Your new client onboarding process: What needs to be in it?
I’ve lost count of the amount of times I’ve heard a small firm accountancy owner talk about struggling to onboard clients effectively and efficiently. This isn’t a “nice problem to have”… Unfortunately when you are growing rapidly you can easily start to over trade and rarely have the time to onboard new clients. Sounds silly, but is often the case! This is why its important to get your new client onboarding process systemised, automated as much as possible and just working. This article explores how to get your new client onboarding process right.
Why is new client on boarding process so important to get right?
Any new client is using their first few interactions with you as a gauge of whether they made the right choice in transferring their business to you. Get the onboarding right and it sets the tone of your relationship for the rest of your working relationship. Great new client onboarding is also a prime way to get new clients to quickly recommend you to others. Get it wrong and your new hard won client could be off sooner rather than later.

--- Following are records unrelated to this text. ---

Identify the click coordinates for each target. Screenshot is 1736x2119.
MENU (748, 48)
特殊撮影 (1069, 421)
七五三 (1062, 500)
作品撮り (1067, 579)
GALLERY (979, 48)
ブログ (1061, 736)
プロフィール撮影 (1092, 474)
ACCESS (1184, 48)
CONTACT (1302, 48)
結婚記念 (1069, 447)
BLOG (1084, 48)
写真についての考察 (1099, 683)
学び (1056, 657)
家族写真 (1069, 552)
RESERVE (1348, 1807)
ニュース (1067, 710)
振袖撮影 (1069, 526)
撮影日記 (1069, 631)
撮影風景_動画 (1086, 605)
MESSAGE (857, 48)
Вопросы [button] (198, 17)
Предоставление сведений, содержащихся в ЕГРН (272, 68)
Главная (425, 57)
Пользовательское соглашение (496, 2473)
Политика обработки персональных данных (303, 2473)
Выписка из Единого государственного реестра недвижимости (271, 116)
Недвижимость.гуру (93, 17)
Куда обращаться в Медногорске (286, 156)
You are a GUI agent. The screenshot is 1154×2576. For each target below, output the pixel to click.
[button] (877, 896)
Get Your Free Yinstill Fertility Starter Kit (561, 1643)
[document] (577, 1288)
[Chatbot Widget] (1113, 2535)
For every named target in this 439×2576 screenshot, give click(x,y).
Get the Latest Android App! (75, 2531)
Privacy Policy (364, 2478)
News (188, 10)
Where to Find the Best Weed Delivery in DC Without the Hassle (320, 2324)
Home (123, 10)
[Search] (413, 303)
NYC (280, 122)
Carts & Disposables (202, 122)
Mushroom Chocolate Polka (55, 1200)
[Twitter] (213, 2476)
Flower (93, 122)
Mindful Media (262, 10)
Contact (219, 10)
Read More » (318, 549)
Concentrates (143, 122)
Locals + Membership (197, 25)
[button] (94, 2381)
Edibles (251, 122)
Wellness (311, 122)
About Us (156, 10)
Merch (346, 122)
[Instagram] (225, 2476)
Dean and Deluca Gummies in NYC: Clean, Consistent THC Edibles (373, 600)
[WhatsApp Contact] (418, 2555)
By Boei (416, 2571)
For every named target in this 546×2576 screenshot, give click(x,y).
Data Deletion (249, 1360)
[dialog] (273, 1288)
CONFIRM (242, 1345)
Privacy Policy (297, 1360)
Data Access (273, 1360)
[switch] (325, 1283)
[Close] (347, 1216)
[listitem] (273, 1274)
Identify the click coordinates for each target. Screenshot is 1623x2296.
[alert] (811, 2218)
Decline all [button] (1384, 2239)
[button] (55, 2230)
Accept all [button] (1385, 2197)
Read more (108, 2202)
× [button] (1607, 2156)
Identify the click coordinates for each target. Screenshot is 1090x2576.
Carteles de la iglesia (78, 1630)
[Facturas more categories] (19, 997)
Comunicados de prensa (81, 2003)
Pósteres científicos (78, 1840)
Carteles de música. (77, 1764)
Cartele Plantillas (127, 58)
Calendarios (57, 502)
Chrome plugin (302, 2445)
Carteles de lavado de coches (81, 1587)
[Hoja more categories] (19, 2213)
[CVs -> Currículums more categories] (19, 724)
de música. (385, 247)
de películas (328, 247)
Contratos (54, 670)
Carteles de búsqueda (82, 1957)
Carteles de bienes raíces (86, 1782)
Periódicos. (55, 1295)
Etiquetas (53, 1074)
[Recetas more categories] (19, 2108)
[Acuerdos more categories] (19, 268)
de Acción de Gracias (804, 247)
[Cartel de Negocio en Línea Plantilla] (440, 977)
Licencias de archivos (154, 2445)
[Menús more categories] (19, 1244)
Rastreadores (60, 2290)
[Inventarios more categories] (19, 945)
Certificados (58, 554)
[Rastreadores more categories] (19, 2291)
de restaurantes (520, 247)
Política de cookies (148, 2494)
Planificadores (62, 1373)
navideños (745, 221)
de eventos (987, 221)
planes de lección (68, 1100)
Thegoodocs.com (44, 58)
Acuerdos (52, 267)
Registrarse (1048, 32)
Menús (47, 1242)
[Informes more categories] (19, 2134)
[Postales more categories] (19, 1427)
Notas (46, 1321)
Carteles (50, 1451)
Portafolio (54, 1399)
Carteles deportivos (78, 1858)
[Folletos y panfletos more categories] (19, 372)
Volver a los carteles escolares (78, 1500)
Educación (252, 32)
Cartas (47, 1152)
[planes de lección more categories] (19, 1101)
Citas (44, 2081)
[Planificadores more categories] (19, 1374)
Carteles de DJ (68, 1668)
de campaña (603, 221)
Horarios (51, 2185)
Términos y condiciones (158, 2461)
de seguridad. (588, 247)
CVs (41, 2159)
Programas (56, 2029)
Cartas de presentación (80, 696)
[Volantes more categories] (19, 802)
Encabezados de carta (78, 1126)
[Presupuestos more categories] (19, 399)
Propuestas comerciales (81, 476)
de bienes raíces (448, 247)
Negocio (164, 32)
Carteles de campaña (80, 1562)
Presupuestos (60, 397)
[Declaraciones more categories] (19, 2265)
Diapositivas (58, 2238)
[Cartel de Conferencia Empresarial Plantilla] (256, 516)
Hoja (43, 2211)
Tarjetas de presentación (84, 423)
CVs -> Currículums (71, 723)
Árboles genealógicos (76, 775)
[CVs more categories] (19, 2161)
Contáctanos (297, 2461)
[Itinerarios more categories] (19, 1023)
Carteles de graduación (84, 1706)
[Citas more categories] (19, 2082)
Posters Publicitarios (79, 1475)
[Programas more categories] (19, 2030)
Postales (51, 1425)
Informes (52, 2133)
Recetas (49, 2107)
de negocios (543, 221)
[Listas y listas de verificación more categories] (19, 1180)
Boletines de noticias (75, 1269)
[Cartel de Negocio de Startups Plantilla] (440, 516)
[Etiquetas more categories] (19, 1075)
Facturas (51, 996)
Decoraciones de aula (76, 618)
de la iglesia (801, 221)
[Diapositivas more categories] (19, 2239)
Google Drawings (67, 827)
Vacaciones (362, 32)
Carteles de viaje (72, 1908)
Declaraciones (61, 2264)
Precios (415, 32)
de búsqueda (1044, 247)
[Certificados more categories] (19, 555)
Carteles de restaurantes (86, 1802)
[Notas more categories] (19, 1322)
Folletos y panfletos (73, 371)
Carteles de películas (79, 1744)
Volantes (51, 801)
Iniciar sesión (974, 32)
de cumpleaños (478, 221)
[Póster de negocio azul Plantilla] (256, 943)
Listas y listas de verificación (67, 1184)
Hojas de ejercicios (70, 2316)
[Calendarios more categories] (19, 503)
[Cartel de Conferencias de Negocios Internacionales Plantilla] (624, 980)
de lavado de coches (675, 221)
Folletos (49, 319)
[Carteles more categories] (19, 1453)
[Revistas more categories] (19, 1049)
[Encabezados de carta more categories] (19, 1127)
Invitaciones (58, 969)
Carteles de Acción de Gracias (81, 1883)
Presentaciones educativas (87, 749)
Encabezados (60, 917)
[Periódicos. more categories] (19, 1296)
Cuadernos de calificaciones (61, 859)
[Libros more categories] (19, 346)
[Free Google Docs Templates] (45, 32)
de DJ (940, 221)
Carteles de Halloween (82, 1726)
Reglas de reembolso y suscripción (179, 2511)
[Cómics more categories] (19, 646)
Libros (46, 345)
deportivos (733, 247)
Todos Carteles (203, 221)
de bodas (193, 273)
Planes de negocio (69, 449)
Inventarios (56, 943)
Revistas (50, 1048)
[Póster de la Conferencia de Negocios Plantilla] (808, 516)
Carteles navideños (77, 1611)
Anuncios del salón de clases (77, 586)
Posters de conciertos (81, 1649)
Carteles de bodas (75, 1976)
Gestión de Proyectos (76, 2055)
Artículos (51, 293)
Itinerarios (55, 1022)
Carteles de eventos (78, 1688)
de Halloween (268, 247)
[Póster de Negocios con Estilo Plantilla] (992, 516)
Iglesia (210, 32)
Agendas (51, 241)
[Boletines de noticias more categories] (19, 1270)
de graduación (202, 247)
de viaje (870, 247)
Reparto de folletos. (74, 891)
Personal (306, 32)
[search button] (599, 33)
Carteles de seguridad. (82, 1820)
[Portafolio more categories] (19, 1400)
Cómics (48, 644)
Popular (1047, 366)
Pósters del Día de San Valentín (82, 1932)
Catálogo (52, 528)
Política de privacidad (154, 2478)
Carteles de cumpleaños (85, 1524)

At this time their entire trust in you is based on promises that you, and possibly some of your other clients have made. Trust is built up by (over) delivering on promises you make. Some of those promises can be made, and delivered on, before the first ‘work’ is done. It’s all in the series of things you do with them over the first weeks.
What’s a new client onboarding process?
Onboarding is how you welcome new clients into your firm. It’s the time when they are most unsure about you, and you can influence the way you’ll work with them for years. Get it wrong, and you’re likely to reduce the profit you make from them, before doing any chargeable work!
You’ll be addressing their questions and concerns, ensuring they understand the services available to them, getting them set up on all your systems (as well as all the regulatory stuff).
Most small firms know the regulatory stuff. Some manage it well and in others it is a bit hit and miss. In many places it takes longer than it should, doesn’t make clients feel really special and rarely gets them trained up to help you.
Key parts in the onboarding process.
- What are your client’s needs? These should mainly come from the sales meetings you had with them, and most are probably in the offer letter. But have all your notes made it into your CRM, so your whole team will be aware (and you won’t forget?). What are their preferences for small (and irrelevant things), perhaps including biscuits?
- Team briefing: Is all the information going to your team, including the aspirational stuff that is still in your head? Things like they have 3 other companies and we want to get them too, or they are really worried about timeliness as they had to pay fines to HMRC last year.
- What’s in the information flow? You have, no doubt, got a checklist to ensure the main legal documents are returned. But, who chases it up and when? Do you have a process to flag up outstanding ones, and what parts of it are automated (emails and task reminders can happen automatically and save a lot of time). Some firms not only send emails, but also have one or two relevant staff call them to introduce themselves. It’s a good time to brief them on how you manage their year-end work, how you’ll chase them up and make sure you have a superfast turnaround time on their work.
- Making them feel really special? In your sales meetings you probably explained the onboarding process. What expectations did you leave them with, and are you exceeding them? If you are only just about meeting their expectations at this stage, you’re setting up a problem client. Are there simple little things that could help you exceed expectations now? From a ‘welcome pack’ (done differently, rather than a simple list of all the staff names), up to a small gift, or handwritten welcome card (personalised with a team/ office/ motivational photo on the front).
- When does your boarding process end? One firm deal with everything promptly, but still consider them new until they’ve had their first annual returns. In that way they get special hand-holding until their confidence in you is based on results.
Managing the onboarding process.
Having somebody, not you, who knows where every client is in the process; coordinates the response from your firm, chases the client and flags up problems sounds obvious – but many firms just tell a member of staff to do that. There’s no delegation, follow up, or discussion in weekly meetings. If your coordinator went off sick, where’s the data kept, is it electronic, (or at least available) and managed seamlessly?
How do you manage your onboarding process and how will you keep improving it?